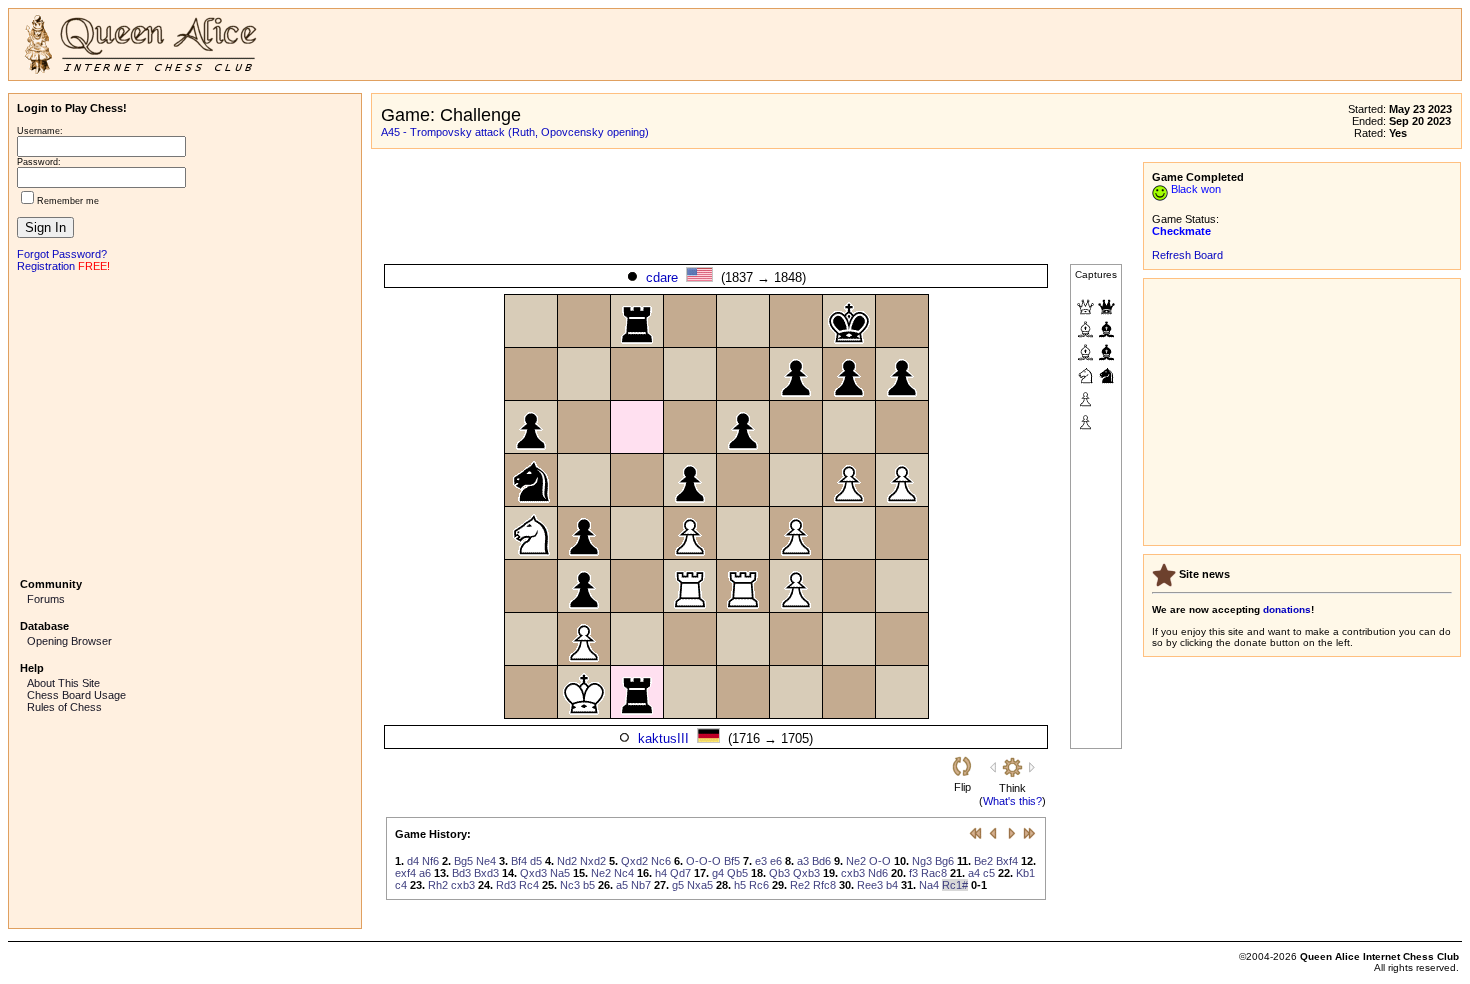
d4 (413, 861)
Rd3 (506, 885)
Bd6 (821, 861)
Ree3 (870, 885)
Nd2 (567, 861)
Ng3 (922, 861)
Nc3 (570, 885)
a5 (622, 885)
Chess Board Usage (76, 695)
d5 (536, 861)
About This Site (63, 683)
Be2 (983, 861)
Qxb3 (806, 873)
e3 (761, 861)
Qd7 (680, 873)
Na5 (560, 873)
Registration (46, 266)
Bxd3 (486, 873)
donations (1287, 609)
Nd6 (878, 873)
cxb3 (853, 873)
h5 (740, 885)
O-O (880, 861)
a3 (803, 861)
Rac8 (934, 873)
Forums (46, 599)
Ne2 (856, 861)
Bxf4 (1007, 861)
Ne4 (486, 861)
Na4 (929, 885)
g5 (678, 885)
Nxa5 (700, 885)
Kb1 (1025, 873)
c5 (989, 873)
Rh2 (438, 885)
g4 (718, 873)
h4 (661, 873)
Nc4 (624, 873)
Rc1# (955, 885)
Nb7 (641, 885)
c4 (401, 885)
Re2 (800, 885)
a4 (974, 873)
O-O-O (703, 861)
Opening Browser (69, 641)
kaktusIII (663, 738)
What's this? (1012, 801)
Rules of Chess (64, 707)
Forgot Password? (62, 254)
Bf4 (519, 861)
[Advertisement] (185, 423)
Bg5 (463, 861)
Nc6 (661, 861)
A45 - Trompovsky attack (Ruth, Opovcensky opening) (515, 132)
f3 (913, 873)
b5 (589, 885)
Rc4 (529, 885)
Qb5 (737, 873)
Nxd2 (593, 861)
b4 (892, 885)
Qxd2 (634, 861)
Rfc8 (824, 885)
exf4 (405, 873)
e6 (776, 861)
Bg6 (944, 861)
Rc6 (759, 885)
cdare (662, 277)
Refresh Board (1187, 255)
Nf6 (430, 861)
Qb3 (779, 873)
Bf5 (732, 861)
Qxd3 (533, 873)
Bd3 (461, 873)
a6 (425, 873)
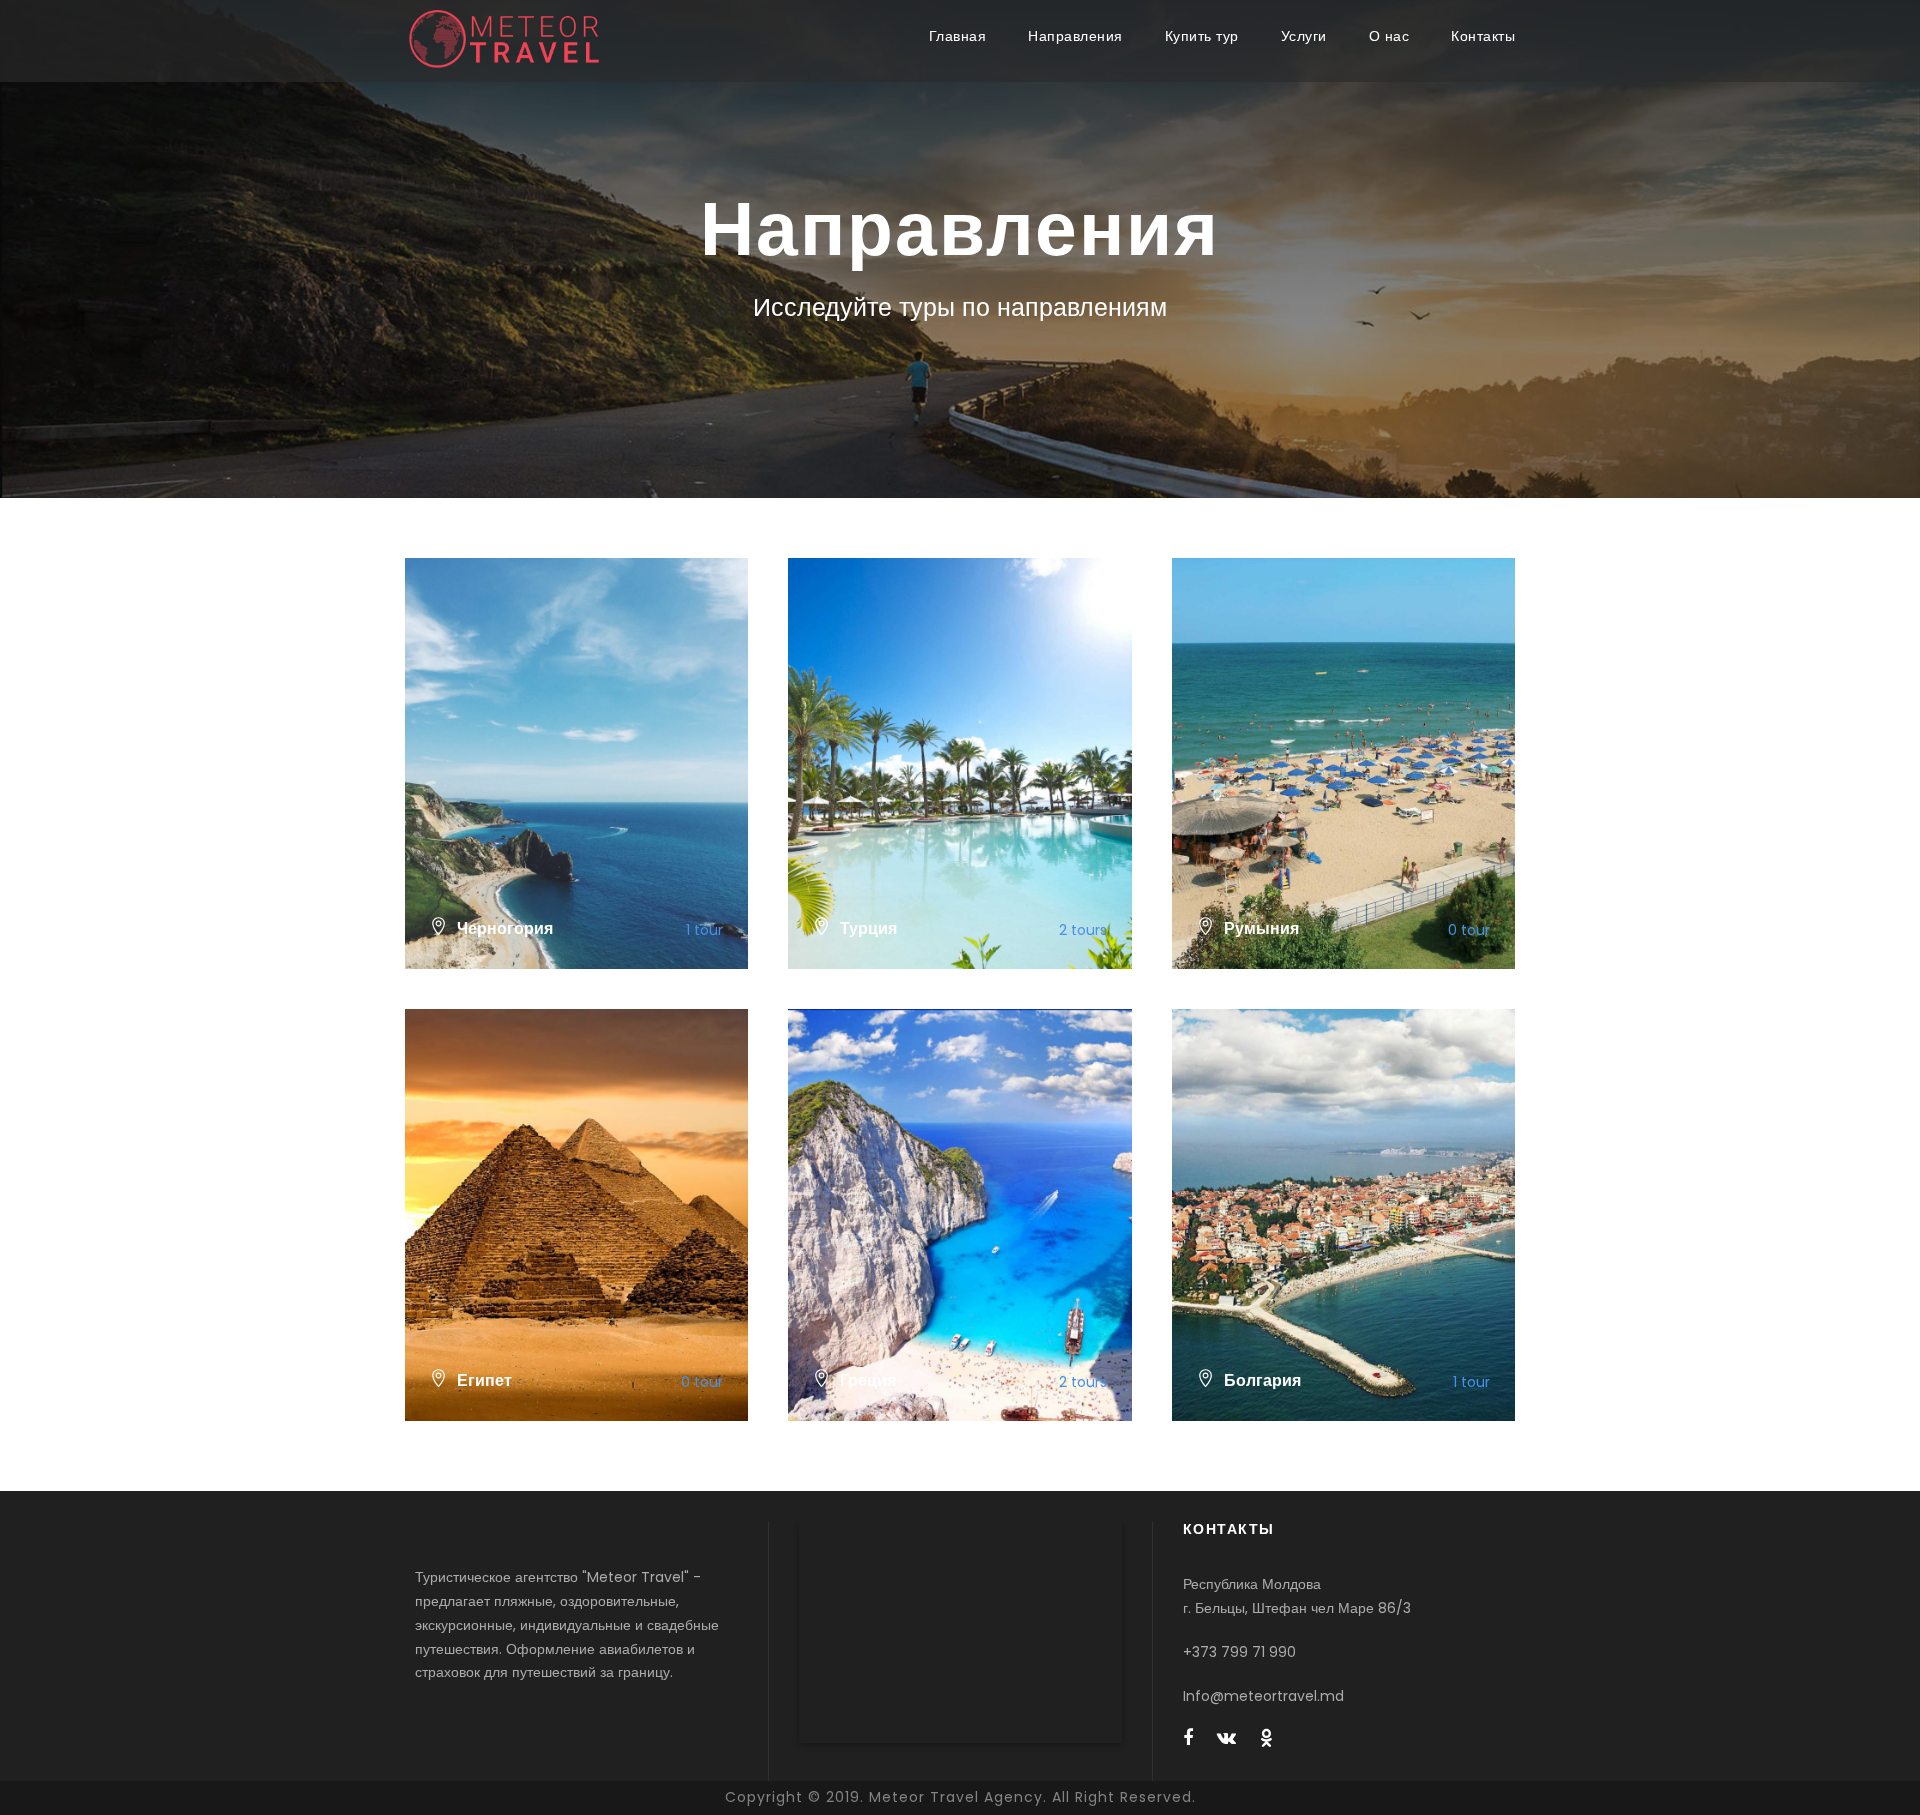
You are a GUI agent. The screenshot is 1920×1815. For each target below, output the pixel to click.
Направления (1075, 36)
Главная (958, 36)
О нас (1389, 36)
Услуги (1304, 36)
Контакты (1483, 36)
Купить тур (1202, 36)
------------------------------------------------------------------------
◆ **Work request**: Give back every record exactly, dropping its pictures.

◆ **Reply to the exercise**:
d4 (413, 861)
Rd3 (506, 885)
Bd6 (821, 861)
Ree3 (870, 885)
Nd2 (567, 861)
Ng3 (922, 861)
Nc3 (570, 885)
a5 (622, 885)
Chess Board Usage (76, 695)
d5 (536, 861)
About This Site (63, 683)
Be2 (983, 861)
Qxb3 (806, 873)
e3 (761, 861)
Qd7 (680, 873)
Na5 (560, 873)
Registration (46, 266)
Bxd3 (486, 873)
donations (1287, 609)
Nd6 (878, 873)
cxb3 (853, 873)
h5 (740, 885)
O-O (880, 861)
a3 (803, 861)
Rac8 (934, 873)
Forums (46, 599)
Ne2 (856, 861)
Bxf4 (1007, 861)
Ne4 (486, 861)
Na4 (929, 885)
g5 (678, 885)
Nxa5 (700, 885)
Kb1 (1025, 873)
c5 (989, 873)
Rh2 (438, 885)
g4 (718, 873)
h4 (661, 873)
Nc4 (624, 873)
Rc1# (955, 885)
Nb7 (641, 885)
c4 (401, 885)
Re2 (800, 885)
a4 (974, 873)
O-O-O (703, 861)
Opening Browser (69, 641)
kaktusIII (663, 738)
What's this? (1012, 801)
Rules of Chess (64, 707)
Forgot Password? (62, 254)
Bf4 (519, 861)
[Advertisement] (185, 423)
Bg5 (463, 861)
Nc6 (661, 861)
A45 - Trompovsky attack (Ruth, Opovcensky opening) (515, 132)
f3 (913, 873)
b5 (589, 885)
Rc4 (529, 885)
Qb5 (737, 873)
Nxd2 (593, 861)
b4 (892, 885)
Qxd2 (634, 861)
Rfc8 (824, 885)
exf4 (405, 873)
e6 (776, 861)
Bg6 (944, 861)
Rc6 (759, 885)
cdare (662, 277)
Refresh Board (1187, 255)
Nf6 (430, 861)
Qb3 (779, 873)
Bf5 (732, 861)
Qxd3 (533, 873)
Bd3 (461, 873)
a6 (425, 873)
You are a GUI agent. The screenshot is 1920×1815. For each target below, output the pixel to click.
Направления (1075, 36)
Главная (958, 36)
О нас (1389, 36)
Услуги (1304, 36)
Контакты (1483, 36)
Купить тур (1202, 36)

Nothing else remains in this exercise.